The conformation of G-ATP and G-ADP. (a) A schematic representation of the x-ray structures (12) of an ATP-bound actin monomer. Each subdomain of G-actin is colored differently, and the subdomain definition in Holmes et al. (14) is used. D1, including residues 1–32, 70–144, and 338–375, is colored cyan; D2, including residues 33–69, is colored tan; D3, including residues 145–180 and 270–337, is colored lime; and D4, including residues 181–269, is colored mauve. The bound ATP is shown in a licorice representation. The x-ray structures of G-ADP are very similar to those of G-ATP except for the structure of the DB loop (residues 40 – 48) in D2 (13).
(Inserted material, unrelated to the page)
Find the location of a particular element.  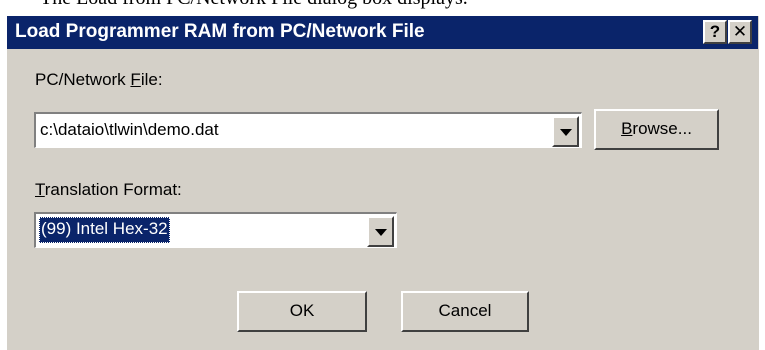

ok-button: OK is located at coordinates (302, 312).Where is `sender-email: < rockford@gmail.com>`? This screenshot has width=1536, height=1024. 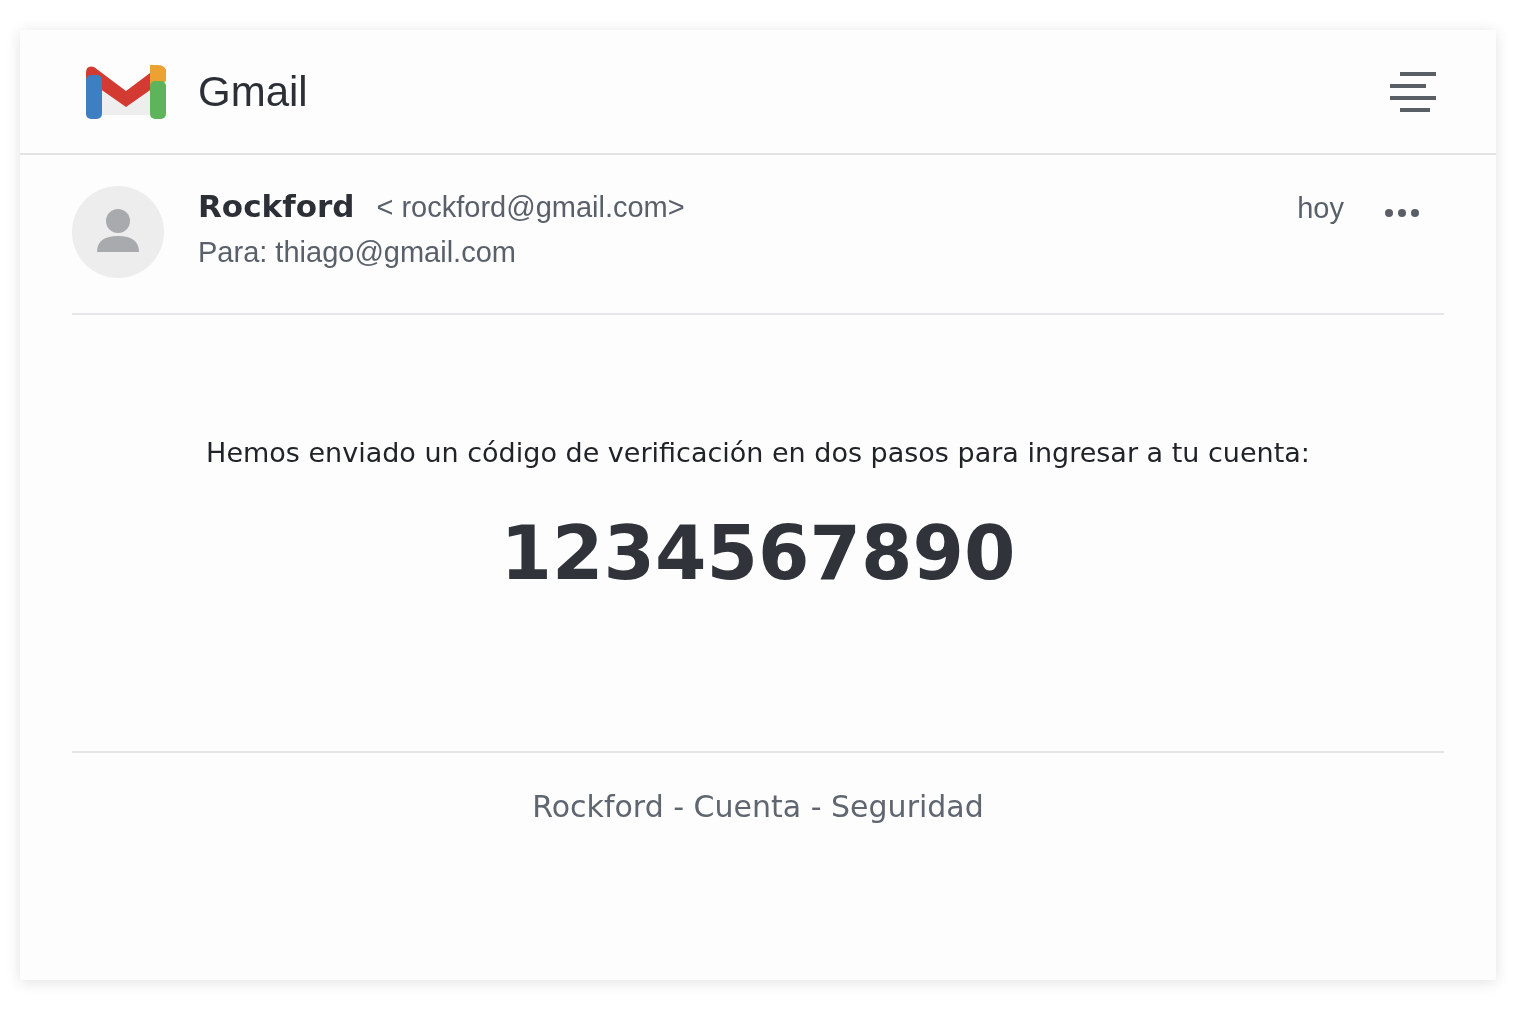
sender-email: < rockford@gmail.com> is located at coordinates (530, 208).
Residues 38–50 of D2, including the DB loop of G-ADP, are overlaid with those of G-ATP and are shown in white. (b) A 90° rotation of residues 38–50 in D2. It can be seen that the DB loop adopts a loop conformation in G-ATP (12) but folds into an α-helix in G-ADP (13). (c) A CG representation of G-actin. The adenosine group of ATP and ADP is CG into D3, and the phosphate groups are assigned to D1. A total of six internal coordinates are included. b1, the D1–D2 bond; b2, the D1–D3 bond; b3, the D3–D4 bond; a1, the D1-D3-D4 angle; a2, the D2-D1-D3 angle; d1, the D2-D1-D3-D4 dihedral angle.

Fig. 2.

The conformation of a G-actin trimer at the ATP and ADP states. (a and b) Schematics of a snapshot during the MD simulations of G-ATP (a) and G-ADP (b) trimers. (c) The coarse representation of the actin trimers. Each ball corresponds to a subdomain of G-actin (see Fig. 1). Monomers are numbered 1-3 starting at the + end. Monomer 1 is in ice blue, monomer 2 is in mauve, and monomer 3 is in lime. Residues with strong intermonomer interactions are shown in a tube representation and are colored differently. The DB loop, residues 40 – 48, is colored white, the plug-in loop, residues 264–271, is colored yellow, residues 62–64 are colored purple, residues 283–289 are colored cyan, and residues 372–375 are colored orange. A total of five effective bonds are assigned in the CG model for two monomers across a strand: iD2–(i + 1)D3, iD2–(i + 1)D4, iD4–(i + 1)D1, iD4–(i + 1)D3, and iD3–(i + 1)D3. Italic number indicates the number identity of a monomer, and D1–D4 denote the subdomains. In the cases of the trimer nucleus, i = 1 or 2. For two monomers along the same strand, a total of three effective bonds are assigned in the CG actin trimers: iD2–(i + 2)D1, iD2–(i + 2)D3, and iD4–(i + 2)D3. Other effective bonds between monomers follow the same convention of nomenclature.

Fig. 3.

The conformation of F-ATP and F-ADP. (a) A snapshot of F-ATP (Left) and F-ADP (Center) in a ribbon representation. The initial structure of F-ADP (Right) based on the Holmes model is shown for comparison. One of the two strands is colored cyan; the other is colored pink. (b) A zoom-in version of F-ATP and F-ADP from a. The arrows indicate the resulting effects of a helical DB loop in F-ADP on the structures of the filament. See the text for details.

Fig. 4.

The cosine correlation functions of the angles between tangent vectors as a function of the contour length, s, for F-ATP and F-ADP. The effects of spontaneous curvatures are excluded by means of the procedures described in Supporting Text. Estimation of the initial slope of decay is shown as dashed lines.